Action Potentials Are Propagated Unidirectionally Without Diminution
An action potential begins with changes that occur in a small patch of the axonal plasma membrane near the cell body. At the peak of the action potential, passive spread of the membrane depolarization is sufficient to depolarize a neighboring segment of membrane. This causes a few voltage-gated Na+ channels in this region to open, thereby increasing the extent of depolarization in the region and causing an explosive opening of more Na+ channels and generation of an action potential. This depolarization soon triggers opening of voltage-gated K+ channels and restoration of the resting potential. The action potential thus spreads as a traveling wave away from its initial site without diminution.
As noted earlier, during the refractory period voltage-gated Na+ channels are inactivated for several milliseconds. Such refractory channels cannot conduct ion movements and cannot open during this period even if the membrane is depolarized owing to passive spread. As illustrated in Figure 22-12, the inability of Na+ channels to reopen during the refractory period ensures that action potentials are propagated only in one direction, from the initial axon segment where they originate to the axon termini. Because the Na+ channels upstream of the location of the action potential are still inactivated they cannot be reopened by the small depolarization caused by passive spread. In contrast, the Na+ channels “downstream” of the action potential begin to open.
FIGURE 22-12 Unidirectional conduction of an action potential due to transient inactivation of voltage-gated Na+ channels. At time 0, an action potential (pink line) is at the 2-mm position on the axon; the Na+ channels at this position are open (green shading), and Na+ ions are flowing inward. The excess Na+ ions diffuse in both directions along the inside of the membrane, passively spreading the depolarization in both directions (curved pink arrows).
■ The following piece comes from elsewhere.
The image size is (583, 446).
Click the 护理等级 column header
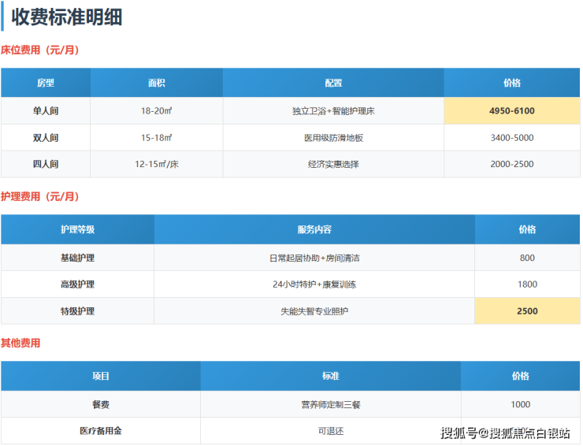(77, 229)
But because the Na+ channels at the 1-mm position are still inactivated (red shading), they cannot yet be reopened by the small depolarization caused by passive spread; the Na+ channels at the “downstream” 3-mm position, in contrast, begin to open. Each region of the membrane is refractory (inactive) for a few milliseconds after an action potential has passed. Thus the depolarization at the 2-mm site at time 0 triggers action potentials downstream only; at 1 ms an action potential is passing the 3-mm position, and at 2 ms an action potential is passing the 4-mm position.
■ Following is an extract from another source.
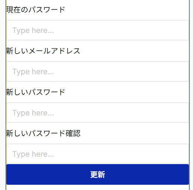Click placeholder text in current password field

[x=33, y=30]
The refractory period of the Na+ channels also limits the number of action potentials that a neuron can conduct per second. This is important, since it is the frequency of action potentials that carries the information. Reopening of Na+ channels upstream of an action potential (i.e., closer to the cell body) also is delayed by the membrane hyperpolarization that results from opening of voltage-gated K+ channels.